Problem →
Please reproduce the entries below exactly from the line with "Open Thunder settings via gear icon" through their last line, leaving out any pictures.

Material to process →

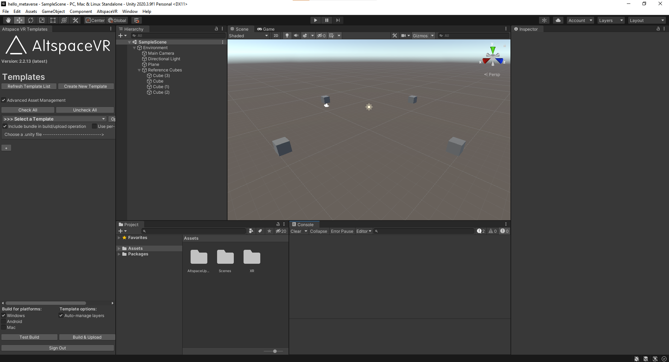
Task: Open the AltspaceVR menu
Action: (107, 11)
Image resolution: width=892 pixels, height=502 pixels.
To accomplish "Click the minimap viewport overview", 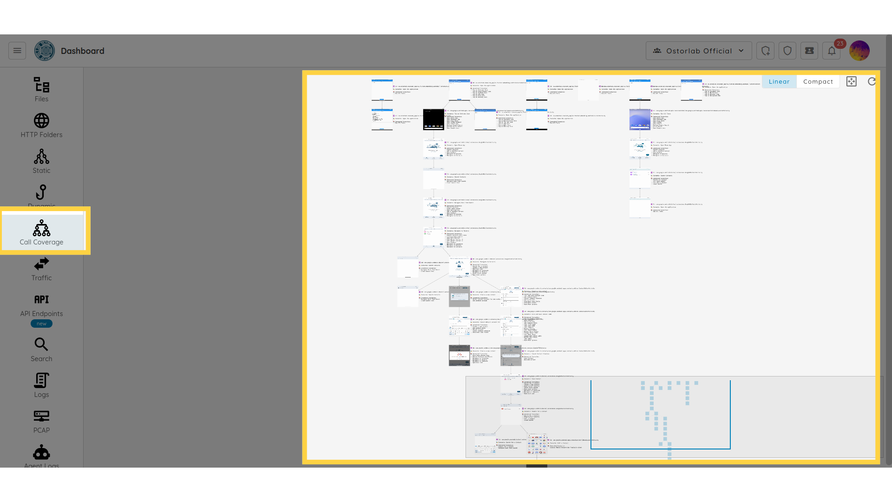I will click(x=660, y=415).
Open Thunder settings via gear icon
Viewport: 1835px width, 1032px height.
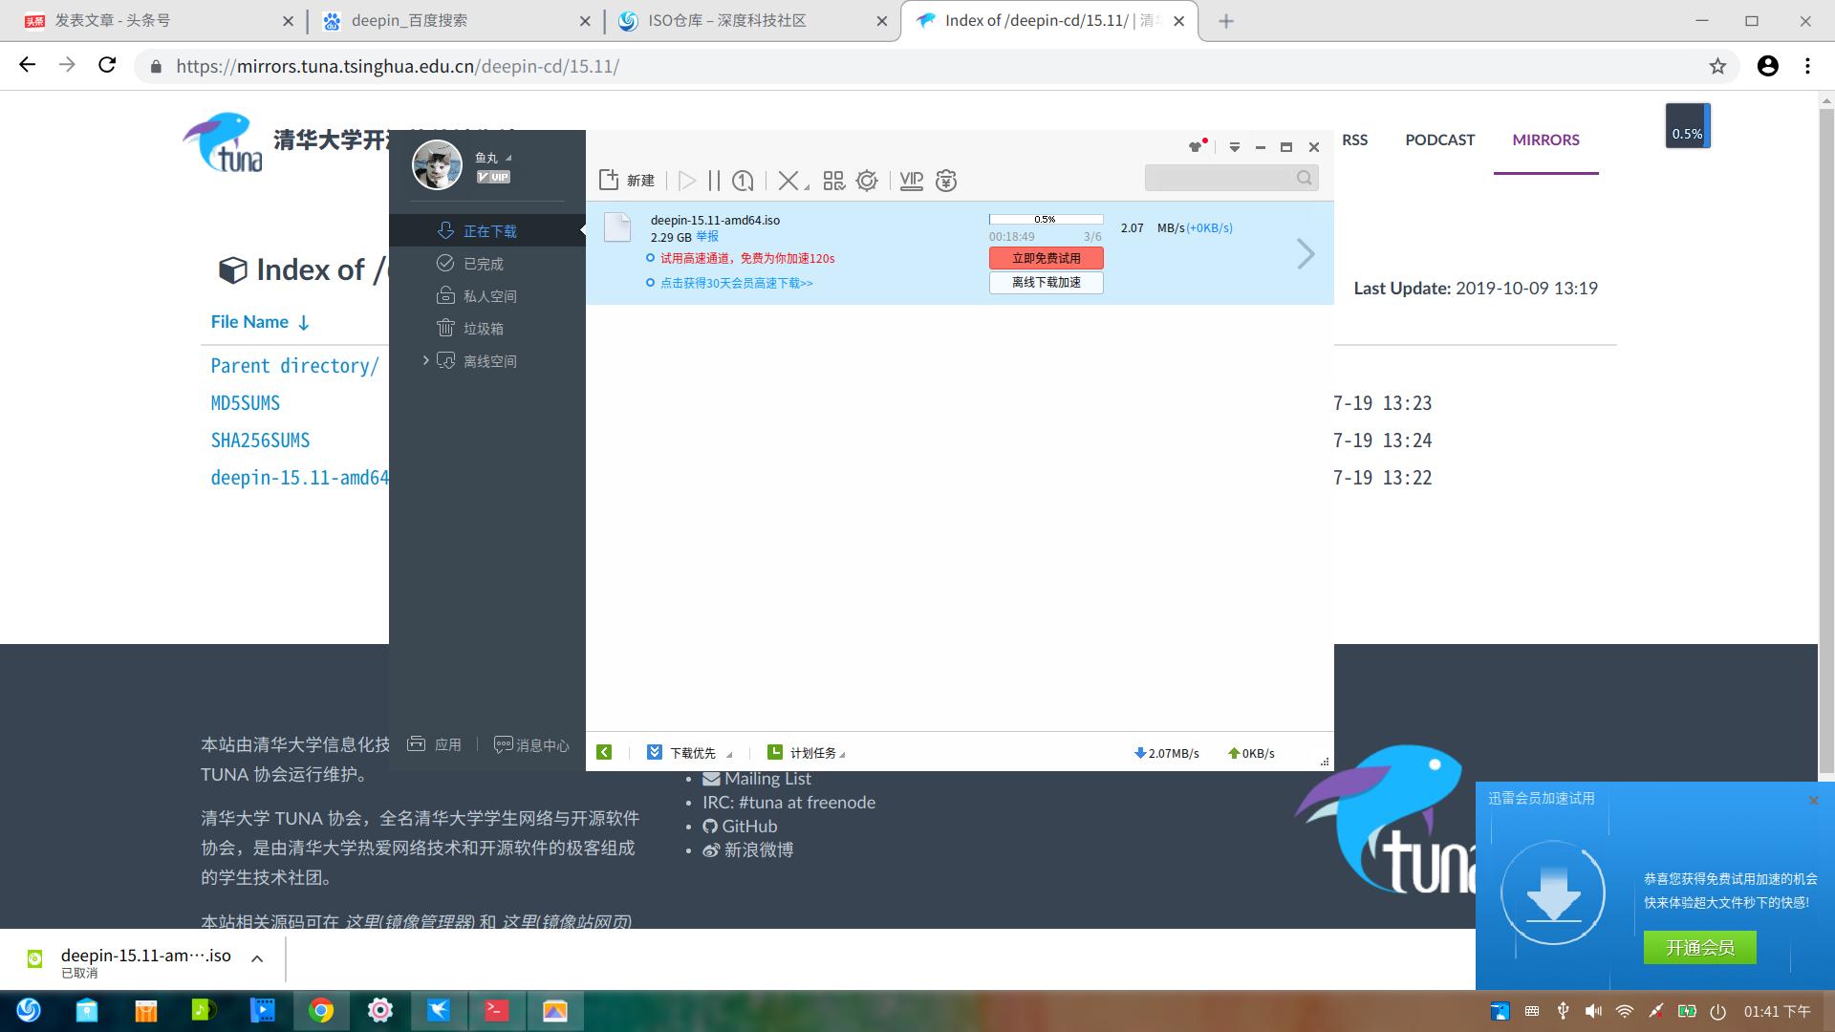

Problem solution →
Open Thunder settings via gear icon
Viewport: 1835px width, 1032px height.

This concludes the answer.